B) COMPOSITION OF THE COMMITTEE, MEETINGS AND ATTENDANCE DURING THE YEAR:
There were one Nomination and Remuneration Committee Meetings held during the financial year on 13.02.2021.
NED(I): Non Executive Independent Director
19. STAKEHOLDERS RELATIONSHIP COMMITTEE:
A) Composition of the Committee, Meetings and Attendance during the Year:
The Details of composition of the Committee are given below:
B) Powers:
The Committee has been delegated with the following powers:
To redress shareholder and investor complaints relating to transfer of shares, Dematerialization of Shares, non-receipt of Annual Reports, non-receipt of declared dividend and other allied complaints.
To approve, transfer, transmission, and issue of duplicate/fresh share certificate(s)
Consolidate and sub-division of share certificates etc.
To redress, approve and dispose off any, other complaints, transactions and requests etc., received from any shareholder of the company and investor in general.
The Board has delegated the power to process the transfer and transmission of shares to the Registrar and Share Transfer Agents, who process share transfers within a week of lodgment in the case of shares held in physical form.
20. VIGIL MECHANISM:
Vigil Mechanism Policy has been established by the Company for directors and employees to report genuine concerns pursuant to the provisions of section 177(9) of the Companies Act, 2013 and Regulation 46 of SEBI (LODR) Regulations, 2015. The same has been placed on the website of the Company.
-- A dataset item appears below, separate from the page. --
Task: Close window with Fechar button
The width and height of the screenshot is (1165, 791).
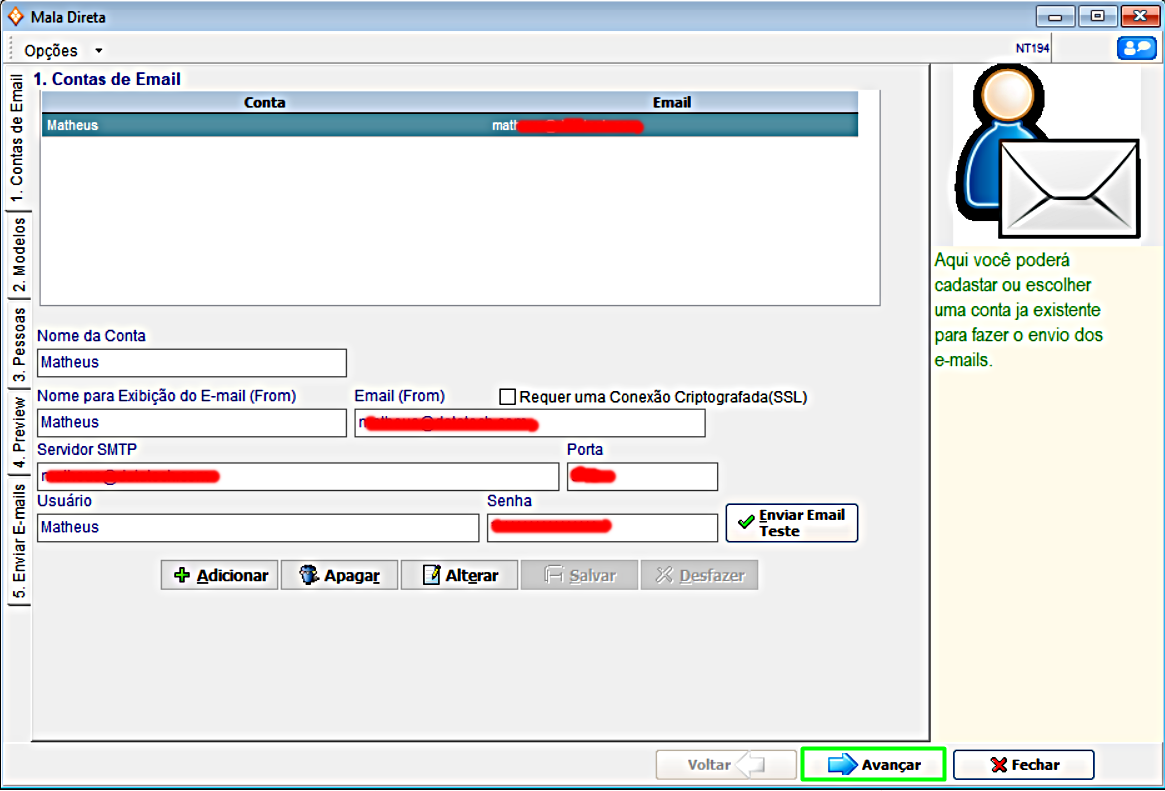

21. RISK MANAGEMENT POLICY:
The company follows a comprehensive system of risk management. The company has adopted a procedure for assessment and minimisation of probable risks. It ensures that all the risks are timely defined and mitigated in accordance with the wee-structured risk management process.
22. BOARD EVALUATION:
Evaluation of all Board members is performed on an annual basis. The evaluation is performed by the Board, Nomination and Remuneration Committee and Independent Directors with specific focus on the performance and effective functioning of the Board and Individual Directors.
In line with Securities and Exchange Board of India Circular No. SEBI/HO/CFD/CMD/CIR/P/2017/004, dated January 5, 2017 and the Companies Amendment Act, 2017 the Company adopted the recommended criteria by Securities and Exchange Board of India.
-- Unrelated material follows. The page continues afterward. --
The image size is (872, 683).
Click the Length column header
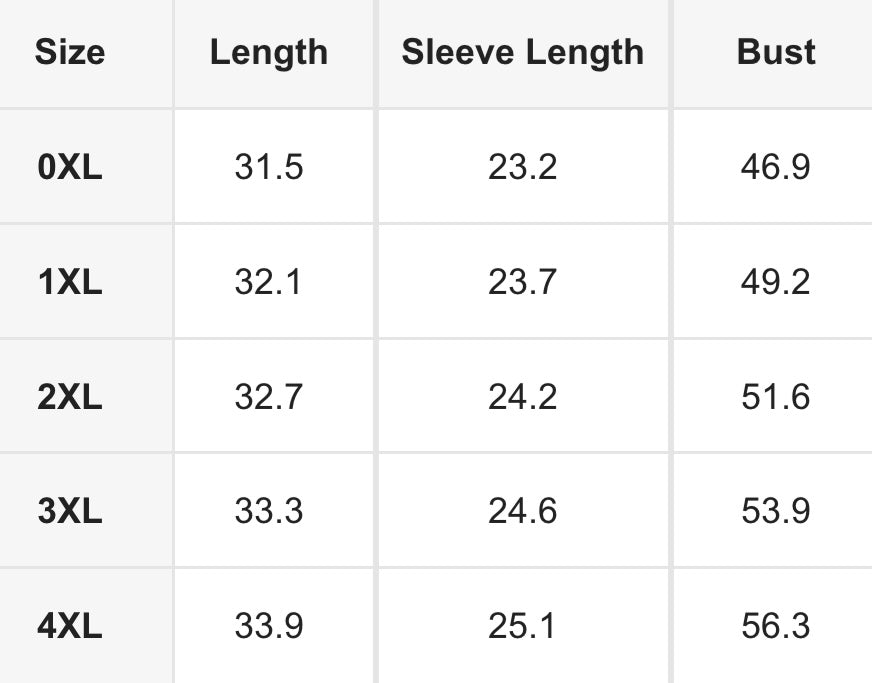point(269,53)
The Directors were given evaluation forms for the following:
(i) Evaluation of Board;
(ii) Evaluation of Committees of the Board;
(iii) Evaluation of Independent Directors;
(iv) Evaluation of Chairperson;
(v) Evaluation of Non-Executive and Non-Independent Directors; and
(vi) Evaluation of Whole time Director.
The Directors were requested to give following ratings for each criteria:
1. fair;
2. satisfactory; and
3. very satisfactory.
The Directors have sent the duly filled forms to Nomination & Remuneration committee. Based on the evaluation done by the Directors, the Committee has prepared a report and submitted the Evaluation Report. Based on the report, the Board of Directors has informed the rankings to each Director and also informed that the performance of Directors is satisfactory and they are recommended for continuation as Directors of the Company.
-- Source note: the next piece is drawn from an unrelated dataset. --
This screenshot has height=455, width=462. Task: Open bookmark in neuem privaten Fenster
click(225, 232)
23. DIRECTOR'S RESPONSIBILITY STATEMENT:
In pursuance of section 134 (5) of the Companies Act, 2013, the Directors hereby confirm that:
a) In the preparation of the annual accounts, the applicable accounting standards had been followed along with proper explanation relating to material departures;
b) The Directors had selected such accounting policies and applied them consistently and made judgments and estimates that are reasonable and prudent so as to give a true and fair view of the state of affairs of the company at the end of the financial year and of the profit and loss of the company for that period;
c) The Directors had taken proper and sufficient care for the maintenance of adequate accounting records in accordance with the provisions of this Act for safeguarding the assets of the company and for preventing and detecting fraud and other irregularities;
d) The Directors had prepared the annual accounts on a going concern basis; and
e) The Directors had laid down internal financial controls to be followed by the company and that such internal financial controls are adequate and were operating effectively.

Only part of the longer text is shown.